ADA Now Says Low-Carb Diets OK for Overweight Type 2 Diabetics

CB037166Eighty-five percent of type 2 diabetics are overweight or obese.  Overweight either causes or aggravates many cases of diabetes.

For the last quarter-century, many U.S. government agencies and healthcare organizations have advocated a low-fat diet for overweight people, including type 2 diabetics.  Recent studies have documented that low-carbohydrate diets can also be effective in weight loss.  Low-carb diets replace carbohydrates with either fats or proteins, or both.  The A to Z Weight Loss Study compared the Atkins, Ornish, LEARN, and Zone diets in 311 overweight pre-menopausal women.  The Atkins group tended to lose a bit more weight. Changes in lipid profiles, waist-hip ratios, fasting insulin and glucose levels, blood pressure, and percentage of body fat were comparable or better with Atkins versus the other diets.

The Amerian Diabetes Association now gives the go-ahead for use of low-carb diets as a weight-control method for type 2 diabetics.  Previously, the organization had recommended against diets that restrict carbohydrates to less than 130 grams daily.  (A baked potatoe without the skin has 30 grams.)  Understand that the ADA does not endorse low-carb diets for weight loss or diabetes management.  They simply say that either low-carb or low-fat calorie-restricted diets might be effective for up to one year.
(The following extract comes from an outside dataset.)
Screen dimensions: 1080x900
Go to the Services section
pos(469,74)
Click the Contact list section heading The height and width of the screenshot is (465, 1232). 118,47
I caution you that low-carb diets may be deficient in fiber, minerals, vitamins, and phytonutrients that may be very beneficial in terms of long-term health and longevity.

The tide has been turning against low-fat diets for the last six years.

Steve Parker, M.D.

Reference: American Diabetes Association.  Clinical Practice Recommendations 2008.  Diabetes Care, 31 (2008): S61-S78.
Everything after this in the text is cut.